◆ Exercise input
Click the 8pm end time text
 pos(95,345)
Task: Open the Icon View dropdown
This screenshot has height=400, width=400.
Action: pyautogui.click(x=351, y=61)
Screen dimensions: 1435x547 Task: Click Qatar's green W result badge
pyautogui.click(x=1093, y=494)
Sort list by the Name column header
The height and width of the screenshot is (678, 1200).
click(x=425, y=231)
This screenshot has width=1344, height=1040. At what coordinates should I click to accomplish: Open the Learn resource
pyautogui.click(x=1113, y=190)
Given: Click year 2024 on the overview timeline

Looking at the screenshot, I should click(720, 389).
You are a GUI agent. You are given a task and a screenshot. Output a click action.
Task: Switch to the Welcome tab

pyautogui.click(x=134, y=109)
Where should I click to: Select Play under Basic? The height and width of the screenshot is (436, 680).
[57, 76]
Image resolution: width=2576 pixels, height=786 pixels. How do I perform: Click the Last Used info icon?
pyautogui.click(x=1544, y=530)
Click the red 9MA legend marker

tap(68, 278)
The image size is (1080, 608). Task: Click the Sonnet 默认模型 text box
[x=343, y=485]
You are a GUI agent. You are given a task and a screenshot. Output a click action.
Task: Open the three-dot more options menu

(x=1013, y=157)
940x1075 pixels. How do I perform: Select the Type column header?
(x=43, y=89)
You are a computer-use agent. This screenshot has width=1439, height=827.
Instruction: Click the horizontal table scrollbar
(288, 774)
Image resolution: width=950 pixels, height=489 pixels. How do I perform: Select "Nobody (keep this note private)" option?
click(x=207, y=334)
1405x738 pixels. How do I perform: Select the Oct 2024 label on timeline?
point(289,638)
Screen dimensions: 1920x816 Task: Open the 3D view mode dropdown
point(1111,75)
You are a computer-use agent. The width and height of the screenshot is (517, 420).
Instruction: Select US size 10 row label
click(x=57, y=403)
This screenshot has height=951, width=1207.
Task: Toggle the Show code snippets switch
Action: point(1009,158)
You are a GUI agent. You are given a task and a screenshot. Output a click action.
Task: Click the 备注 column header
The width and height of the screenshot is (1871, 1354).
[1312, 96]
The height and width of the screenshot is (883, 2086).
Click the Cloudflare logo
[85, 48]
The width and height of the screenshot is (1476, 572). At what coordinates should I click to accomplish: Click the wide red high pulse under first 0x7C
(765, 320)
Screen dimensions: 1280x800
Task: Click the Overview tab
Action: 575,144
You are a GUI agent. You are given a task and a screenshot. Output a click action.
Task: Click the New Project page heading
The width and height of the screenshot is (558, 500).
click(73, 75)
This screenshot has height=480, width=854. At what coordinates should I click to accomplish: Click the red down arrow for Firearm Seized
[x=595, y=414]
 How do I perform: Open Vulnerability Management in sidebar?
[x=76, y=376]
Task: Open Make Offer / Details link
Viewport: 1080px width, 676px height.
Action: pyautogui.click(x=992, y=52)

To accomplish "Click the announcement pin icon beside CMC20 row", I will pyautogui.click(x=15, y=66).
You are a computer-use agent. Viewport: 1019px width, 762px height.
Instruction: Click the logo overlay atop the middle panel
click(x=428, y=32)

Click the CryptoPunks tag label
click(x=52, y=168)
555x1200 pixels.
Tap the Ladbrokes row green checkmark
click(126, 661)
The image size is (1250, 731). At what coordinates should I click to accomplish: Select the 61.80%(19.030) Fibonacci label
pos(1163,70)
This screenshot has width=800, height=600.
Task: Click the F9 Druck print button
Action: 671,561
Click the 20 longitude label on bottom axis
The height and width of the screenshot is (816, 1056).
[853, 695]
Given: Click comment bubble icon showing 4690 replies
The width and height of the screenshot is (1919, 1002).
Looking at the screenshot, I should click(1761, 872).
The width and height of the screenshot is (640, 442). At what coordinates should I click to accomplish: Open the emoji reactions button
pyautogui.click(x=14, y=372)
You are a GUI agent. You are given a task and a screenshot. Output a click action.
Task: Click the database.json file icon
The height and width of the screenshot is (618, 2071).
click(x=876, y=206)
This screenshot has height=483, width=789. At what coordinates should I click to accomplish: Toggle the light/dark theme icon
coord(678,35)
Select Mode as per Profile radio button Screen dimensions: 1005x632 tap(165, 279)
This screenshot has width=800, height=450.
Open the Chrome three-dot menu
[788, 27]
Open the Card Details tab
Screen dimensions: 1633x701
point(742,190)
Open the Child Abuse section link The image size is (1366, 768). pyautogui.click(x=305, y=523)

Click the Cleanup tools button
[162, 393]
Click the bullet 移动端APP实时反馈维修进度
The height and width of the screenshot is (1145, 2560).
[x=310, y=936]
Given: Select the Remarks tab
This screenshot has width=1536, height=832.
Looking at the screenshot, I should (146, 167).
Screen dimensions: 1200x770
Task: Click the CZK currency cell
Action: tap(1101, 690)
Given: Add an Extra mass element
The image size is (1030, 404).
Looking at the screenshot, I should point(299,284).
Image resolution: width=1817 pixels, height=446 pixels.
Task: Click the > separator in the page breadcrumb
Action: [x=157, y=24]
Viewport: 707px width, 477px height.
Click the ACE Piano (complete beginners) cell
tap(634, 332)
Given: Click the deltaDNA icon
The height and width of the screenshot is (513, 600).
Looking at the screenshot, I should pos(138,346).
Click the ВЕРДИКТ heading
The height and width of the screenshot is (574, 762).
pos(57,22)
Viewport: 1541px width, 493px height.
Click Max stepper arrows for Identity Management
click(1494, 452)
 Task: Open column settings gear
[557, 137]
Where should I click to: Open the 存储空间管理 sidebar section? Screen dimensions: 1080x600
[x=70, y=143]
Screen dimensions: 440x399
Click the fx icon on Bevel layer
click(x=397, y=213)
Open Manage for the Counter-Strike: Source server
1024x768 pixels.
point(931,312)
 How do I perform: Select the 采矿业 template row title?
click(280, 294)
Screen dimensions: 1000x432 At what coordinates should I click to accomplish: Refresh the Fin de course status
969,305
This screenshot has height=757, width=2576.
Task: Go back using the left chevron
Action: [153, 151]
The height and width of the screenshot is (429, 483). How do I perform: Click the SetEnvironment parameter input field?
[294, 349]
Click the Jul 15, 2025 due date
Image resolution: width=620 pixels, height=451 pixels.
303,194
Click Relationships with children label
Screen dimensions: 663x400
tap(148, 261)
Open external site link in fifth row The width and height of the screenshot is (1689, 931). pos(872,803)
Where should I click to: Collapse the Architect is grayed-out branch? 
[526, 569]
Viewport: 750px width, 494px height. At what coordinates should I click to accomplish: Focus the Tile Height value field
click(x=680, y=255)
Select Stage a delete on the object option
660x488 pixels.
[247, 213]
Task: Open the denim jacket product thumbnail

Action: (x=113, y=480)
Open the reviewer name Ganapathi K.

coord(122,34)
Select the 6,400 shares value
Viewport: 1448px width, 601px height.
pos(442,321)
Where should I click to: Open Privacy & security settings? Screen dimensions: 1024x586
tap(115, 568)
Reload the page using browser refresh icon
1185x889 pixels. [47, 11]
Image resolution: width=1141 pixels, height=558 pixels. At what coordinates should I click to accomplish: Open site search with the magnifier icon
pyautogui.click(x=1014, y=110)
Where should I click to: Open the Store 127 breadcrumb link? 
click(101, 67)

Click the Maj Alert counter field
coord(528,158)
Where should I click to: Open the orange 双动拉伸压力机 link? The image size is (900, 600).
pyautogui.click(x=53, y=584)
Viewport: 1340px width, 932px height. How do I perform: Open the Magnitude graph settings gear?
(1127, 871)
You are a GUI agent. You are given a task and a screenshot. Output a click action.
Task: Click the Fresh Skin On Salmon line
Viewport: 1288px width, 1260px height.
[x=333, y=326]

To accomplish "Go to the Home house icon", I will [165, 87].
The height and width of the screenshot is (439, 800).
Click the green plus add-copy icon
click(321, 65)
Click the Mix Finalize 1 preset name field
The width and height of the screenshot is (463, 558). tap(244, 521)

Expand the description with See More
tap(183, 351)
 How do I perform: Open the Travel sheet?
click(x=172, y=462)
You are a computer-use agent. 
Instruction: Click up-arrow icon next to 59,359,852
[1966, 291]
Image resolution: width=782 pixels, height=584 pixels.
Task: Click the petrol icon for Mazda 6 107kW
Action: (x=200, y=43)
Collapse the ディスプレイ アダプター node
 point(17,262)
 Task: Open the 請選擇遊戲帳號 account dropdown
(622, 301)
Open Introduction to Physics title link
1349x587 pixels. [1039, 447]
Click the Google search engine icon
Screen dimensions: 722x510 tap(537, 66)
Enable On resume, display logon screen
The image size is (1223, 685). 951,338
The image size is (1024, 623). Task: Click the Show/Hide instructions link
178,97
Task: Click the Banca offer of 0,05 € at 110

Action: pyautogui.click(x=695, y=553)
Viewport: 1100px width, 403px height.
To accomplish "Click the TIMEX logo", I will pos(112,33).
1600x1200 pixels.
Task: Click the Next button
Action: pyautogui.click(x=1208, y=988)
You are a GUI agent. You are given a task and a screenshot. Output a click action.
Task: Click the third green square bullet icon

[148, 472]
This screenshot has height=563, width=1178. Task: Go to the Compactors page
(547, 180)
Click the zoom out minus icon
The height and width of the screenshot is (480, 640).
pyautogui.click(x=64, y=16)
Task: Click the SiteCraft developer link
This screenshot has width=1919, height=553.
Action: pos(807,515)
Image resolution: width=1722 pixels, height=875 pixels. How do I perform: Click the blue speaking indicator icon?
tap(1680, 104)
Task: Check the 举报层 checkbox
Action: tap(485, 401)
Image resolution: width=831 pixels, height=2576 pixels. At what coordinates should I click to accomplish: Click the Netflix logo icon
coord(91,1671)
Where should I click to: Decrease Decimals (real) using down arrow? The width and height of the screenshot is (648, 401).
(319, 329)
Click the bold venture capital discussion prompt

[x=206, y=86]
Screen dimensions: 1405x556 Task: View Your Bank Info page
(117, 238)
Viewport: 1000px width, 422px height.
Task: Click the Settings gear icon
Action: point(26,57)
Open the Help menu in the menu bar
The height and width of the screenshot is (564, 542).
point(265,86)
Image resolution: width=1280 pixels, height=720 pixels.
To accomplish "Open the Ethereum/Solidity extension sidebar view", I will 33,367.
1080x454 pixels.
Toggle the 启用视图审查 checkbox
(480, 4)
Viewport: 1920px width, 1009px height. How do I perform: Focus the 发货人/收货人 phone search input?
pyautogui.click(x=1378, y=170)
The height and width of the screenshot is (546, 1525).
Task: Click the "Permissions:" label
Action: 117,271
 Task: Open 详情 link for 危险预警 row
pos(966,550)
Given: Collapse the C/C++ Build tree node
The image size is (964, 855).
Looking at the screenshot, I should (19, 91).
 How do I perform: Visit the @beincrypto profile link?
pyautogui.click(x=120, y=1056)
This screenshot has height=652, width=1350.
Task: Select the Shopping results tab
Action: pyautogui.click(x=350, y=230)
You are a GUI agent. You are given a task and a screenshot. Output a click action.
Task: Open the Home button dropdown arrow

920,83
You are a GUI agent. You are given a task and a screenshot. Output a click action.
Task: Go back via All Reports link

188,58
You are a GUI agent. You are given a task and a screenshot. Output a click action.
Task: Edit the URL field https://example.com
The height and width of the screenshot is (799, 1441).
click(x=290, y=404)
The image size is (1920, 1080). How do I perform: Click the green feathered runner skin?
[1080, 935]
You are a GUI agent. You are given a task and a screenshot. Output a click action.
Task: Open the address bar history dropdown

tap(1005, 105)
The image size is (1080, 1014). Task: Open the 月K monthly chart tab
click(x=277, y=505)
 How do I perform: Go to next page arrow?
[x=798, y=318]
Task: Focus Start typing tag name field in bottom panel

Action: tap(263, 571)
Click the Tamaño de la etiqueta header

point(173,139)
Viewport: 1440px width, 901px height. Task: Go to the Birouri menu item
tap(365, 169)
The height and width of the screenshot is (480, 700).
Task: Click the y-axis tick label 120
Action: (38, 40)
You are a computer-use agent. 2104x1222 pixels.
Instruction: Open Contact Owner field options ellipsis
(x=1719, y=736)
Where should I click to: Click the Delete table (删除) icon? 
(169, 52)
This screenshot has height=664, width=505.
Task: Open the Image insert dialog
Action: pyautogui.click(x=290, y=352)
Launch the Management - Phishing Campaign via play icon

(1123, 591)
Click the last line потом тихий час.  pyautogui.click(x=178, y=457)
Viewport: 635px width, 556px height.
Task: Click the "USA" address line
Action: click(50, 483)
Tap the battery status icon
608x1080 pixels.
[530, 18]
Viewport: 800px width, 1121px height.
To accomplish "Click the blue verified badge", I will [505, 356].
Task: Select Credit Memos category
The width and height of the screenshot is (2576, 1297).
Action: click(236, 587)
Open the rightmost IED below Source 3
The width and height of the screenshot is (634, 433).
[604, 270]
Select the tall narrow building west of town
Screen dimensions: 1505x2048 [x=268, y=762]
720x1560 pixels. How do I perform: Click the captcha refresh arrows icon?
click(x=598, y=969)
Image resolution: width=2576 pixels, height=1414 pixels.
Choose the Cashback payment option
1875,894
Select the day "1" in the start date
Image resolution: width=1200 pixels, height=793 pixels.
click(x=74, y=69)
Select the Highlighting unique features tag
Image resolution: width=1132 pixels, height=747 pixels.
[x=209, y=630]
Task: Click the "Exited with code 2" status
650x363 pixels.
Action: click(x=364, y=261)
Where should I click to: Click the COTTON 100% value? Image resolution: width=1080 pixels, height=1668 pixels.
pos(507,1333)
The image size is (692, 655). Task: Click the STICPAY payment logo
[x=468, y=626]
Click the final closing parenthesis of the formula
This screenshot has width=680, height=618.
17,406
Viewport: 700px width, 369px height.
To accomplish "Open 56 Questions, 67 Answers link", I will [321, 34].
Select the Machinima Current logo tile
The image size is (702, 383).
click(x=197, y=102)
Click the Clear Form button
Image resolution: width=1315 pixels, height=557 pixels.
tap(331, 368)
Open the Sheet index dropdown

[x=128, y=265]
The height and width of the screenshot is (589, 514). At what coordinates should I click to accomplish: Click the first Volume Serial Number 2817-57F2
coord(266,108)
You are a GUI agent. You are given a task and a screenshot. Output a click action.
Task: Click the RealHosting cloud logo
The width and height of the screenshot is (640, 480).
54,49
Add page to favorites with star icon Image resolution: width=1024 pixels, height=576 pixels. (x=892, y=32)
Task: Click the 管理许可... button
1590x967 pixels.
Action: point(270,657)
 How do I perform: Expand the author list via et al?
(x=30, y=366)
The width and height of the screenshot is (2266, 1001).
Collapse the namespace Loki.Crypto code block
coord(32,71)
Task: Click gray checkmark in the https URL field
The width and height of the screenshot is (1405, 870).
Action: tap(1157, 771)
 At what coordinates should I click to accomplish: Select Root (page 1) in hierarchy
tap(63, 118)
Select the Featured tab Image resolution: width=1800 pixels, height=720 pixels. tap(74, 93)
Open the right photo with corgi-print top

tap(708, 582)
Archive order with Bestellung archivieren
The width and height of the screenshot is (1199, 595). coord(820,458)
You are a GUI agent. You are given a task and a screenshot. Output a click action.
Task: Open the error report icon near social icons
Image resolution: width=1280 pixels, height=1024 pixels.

◆ Goal of the exercise
Work out how many lines in the records above include the string "Details", and provide that figure with no other text.

◆ Task output
2